### Entries provided ###

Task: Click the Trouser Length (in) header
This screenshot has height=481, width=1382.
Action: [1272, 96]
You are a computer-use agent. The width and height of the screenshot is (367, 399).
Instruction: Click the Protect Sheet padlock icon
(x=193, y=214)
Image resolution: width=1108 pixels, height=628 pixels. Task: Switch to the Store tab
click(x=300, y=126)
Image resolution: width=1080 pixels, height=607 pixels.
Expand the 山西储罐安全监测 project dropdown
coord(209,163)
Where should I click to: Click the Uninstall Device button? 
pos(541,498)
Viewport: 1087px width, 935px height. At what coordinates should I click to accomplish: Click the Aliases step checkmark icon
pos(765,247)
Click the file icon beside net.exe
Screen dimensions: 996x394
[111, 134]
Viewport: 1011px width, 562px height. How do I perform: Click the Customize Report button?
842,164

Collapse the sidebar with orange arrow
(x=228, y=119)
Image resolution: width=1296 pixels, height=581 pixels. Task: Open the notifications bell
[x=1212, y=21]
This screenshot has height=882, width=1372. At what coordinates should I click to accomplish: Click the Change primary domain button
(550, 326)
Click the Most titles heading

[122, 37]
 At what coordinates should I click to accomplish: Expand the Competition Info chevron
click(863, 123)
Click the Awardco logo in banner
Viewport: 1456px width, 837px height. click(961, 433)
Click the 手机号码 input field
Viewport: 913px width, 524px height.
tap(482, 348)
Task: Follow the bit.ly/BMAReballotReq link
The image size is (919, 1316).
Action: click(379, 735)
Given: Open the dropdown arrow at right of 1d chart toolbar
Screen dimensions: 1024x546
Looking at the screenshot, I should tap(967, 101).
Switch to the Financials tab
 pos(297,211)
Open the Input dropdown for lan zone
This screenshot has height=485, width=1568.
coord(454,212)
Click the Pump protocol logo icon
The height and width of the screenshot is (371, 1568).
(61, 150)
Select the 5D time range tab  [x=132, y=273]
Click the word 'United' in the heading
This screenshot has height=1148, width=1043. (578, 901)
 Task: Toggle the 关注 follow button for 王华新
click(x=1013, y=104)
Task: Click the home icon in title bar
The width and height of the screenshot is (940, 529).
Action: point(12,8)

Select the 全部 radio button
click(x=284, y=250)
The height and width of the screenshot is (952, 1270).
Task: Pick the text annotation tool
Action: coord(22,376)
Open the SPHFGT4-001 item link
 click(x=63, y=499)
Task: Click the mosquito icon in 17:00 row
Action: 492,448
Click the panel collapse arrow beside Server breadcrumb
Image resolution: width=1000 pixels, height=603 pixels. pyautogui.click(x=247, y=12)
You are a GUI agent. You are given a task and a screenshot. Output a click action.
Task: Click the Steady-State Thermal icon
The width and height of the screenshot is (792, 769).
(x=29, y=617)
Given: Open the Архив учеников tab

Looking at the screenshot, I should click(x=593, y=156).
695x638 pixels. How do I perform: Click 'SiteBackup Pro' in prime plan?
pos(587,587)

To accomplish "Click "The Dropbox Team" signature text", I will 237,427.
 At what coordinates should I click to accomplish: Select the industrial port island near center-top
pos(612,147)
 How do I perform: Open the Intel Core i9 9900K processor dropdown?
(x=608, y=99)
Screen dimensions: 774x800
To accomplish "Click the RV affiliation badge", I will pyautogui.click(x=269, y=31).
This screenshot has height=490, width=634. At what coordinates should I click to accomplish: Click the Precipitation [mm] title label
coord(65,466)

###

§ Task details
Keep only those lines of the records that hold "agent", and return them.

§ Task answer
You are a computer-use agent. The width and height of the screenshot is (367, 399).
You are a GUI agent. You are given a task and a screenshot. Output a click action.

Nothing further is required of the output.